High Court Of Calcutta
Sanjib Banerjee, J.

Srila Bhakti Sundar Govinda Dev Goswami Maharaj : Appellant
Versus
Testamentary : Respondent
GA No. 3628 of 2010 PLA No.171 of 2010
Decided On : Feb 25,2010

Advocates Appeared:
Anil Gupta, Sukant Dutta, Arindam Sinha

A person who can demonstrate that if a will was not there, succession otherwise would have given them an interest or a right to the estate has a caveatable interest.

Headnote:

SUCCESSION ACT, 1925 - CAVEAT - INTEREST IN THE ESTATE - SUCCESSOR TO THE HEAD OF A RELIGIOUS ORDER - CAVEATABLE INTEREST - RIGHT TO NOMINATE A SUCCESSOR AS PERSONAL PROPERTY - RIGHT TO OBJECT TO THE GRANT OF PROBATE.

Fact of the Case:

A dispute arose between two ascetics regarding the validity of a will executed by their spiritual leader. The propounder of the will sought to discharge a caveat lodged by the caveator, arguing that the caveator had no caveatable interest.

Finding of the Court:

The court held that the caveator had a caveatable interest in the estate of the deceased, as the will sought to establish a bequest that would give the caveator an interest in the estate.

Issues: Whether the caveator had a caveatable interest in the estate of the deceased.

Ratio Decidendi: The court relied on the provisions of section 283(1)(c) of the Succession Act, 1925, which states that any person having an interest in the estate of the deceased may lodge a caveat. The court interpreted the expression "interest in the estate" to include any person who could demonstrate that if the will was not there, succession otherwise would have given the applicant an interest or a right to the estate.

Final Decision: The court dismissed the propounder's application to discharge the caveat, holding that the caveator had a caveatable interest in the estate of the deceased.

JUDGMENT

Sanjib Banerjee

1. OBEDIENT beacon-flashing servants of the country, who have taken a giant first step in delivering the constitutional promise of a social revolution by creating a siren-wailing uber-caste of those in power, can take solace; even monks who have relinquished their material possessions and surrendered themselves to serve their religious order crave for power. Two ascetics battle it out in this Court of a material order to appropriate the legacy of their spiritual leader. Only, a minor problem has arisen in the temporal assessment of the class of persons who would be qualified to question the execution and validity of a will by a person who had renounced the material world.

2. THE present application is by the propounder seeking discharge of the caveat lodged by a fellow disciple of the mendicant testator. The point urged is that the caveator has no caveatable interest.

- COMPLETE THE FOLLOWING
1: In the Calcutta High Court judgment, which provision of the Succession Act, 1925 did the court rely on?
2: From the Calcutta High Court judgment, print everything from "Ratio Decidendi: The" down to "to the estate.".

[Element and text location data]
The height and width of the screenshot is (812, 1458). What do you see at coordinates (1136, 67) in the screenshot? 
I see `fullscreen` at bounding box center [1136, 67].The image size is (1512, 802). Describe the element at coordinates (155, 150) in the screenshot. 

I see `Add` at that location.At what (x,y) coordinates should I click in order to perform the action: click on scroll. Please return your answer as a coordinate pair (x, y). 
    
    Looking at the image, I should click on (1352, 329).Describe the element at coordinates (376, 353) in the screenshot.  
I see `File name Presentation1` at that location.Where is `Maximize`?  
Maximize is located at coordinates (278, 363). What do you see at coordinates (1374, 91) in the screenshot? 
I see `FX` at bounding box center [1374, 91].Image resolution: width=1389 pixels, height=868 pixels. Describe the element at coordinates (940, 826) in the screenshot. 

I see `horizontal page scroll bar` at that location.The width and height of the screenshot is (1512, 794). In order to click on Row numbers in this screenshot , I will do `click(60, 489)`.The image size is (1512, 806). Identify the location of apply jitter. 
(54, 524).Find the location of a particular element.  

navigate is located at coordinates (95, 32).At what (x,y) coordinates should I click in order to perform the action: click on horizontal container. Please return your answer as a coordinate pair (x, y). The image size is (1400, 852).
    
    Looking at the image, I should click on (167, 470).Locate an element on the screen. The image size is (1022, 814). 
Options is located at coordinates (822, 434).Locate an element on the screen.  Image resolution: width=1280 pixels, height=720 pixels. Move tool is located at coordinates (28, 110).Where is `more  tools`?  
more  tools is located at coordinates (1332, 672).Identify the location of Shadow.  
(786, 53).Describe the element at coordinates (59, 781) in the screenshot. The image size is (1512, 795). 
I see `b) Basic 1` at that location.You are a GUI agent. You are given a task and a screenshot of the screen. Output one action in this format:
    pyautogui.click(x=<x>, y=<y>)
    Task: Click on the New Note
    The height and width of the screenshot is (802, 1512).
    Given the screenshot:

- RESULTS FOR EACH TASK
1: Section 283(1)(c) of the Succession Act, 1925.

2:
Ratio Decidendi: The court relied on the provisions of section 283(1)(c) of the Succession Act, 1925, which states that any person having an interest in the estate of the deceased may lodge a caveat. The court interpreted the expression "interest in the estate" to include any person who could demonstrate that if the will was not there, succession otherwise would have given the applicant an interest or a right to the estate.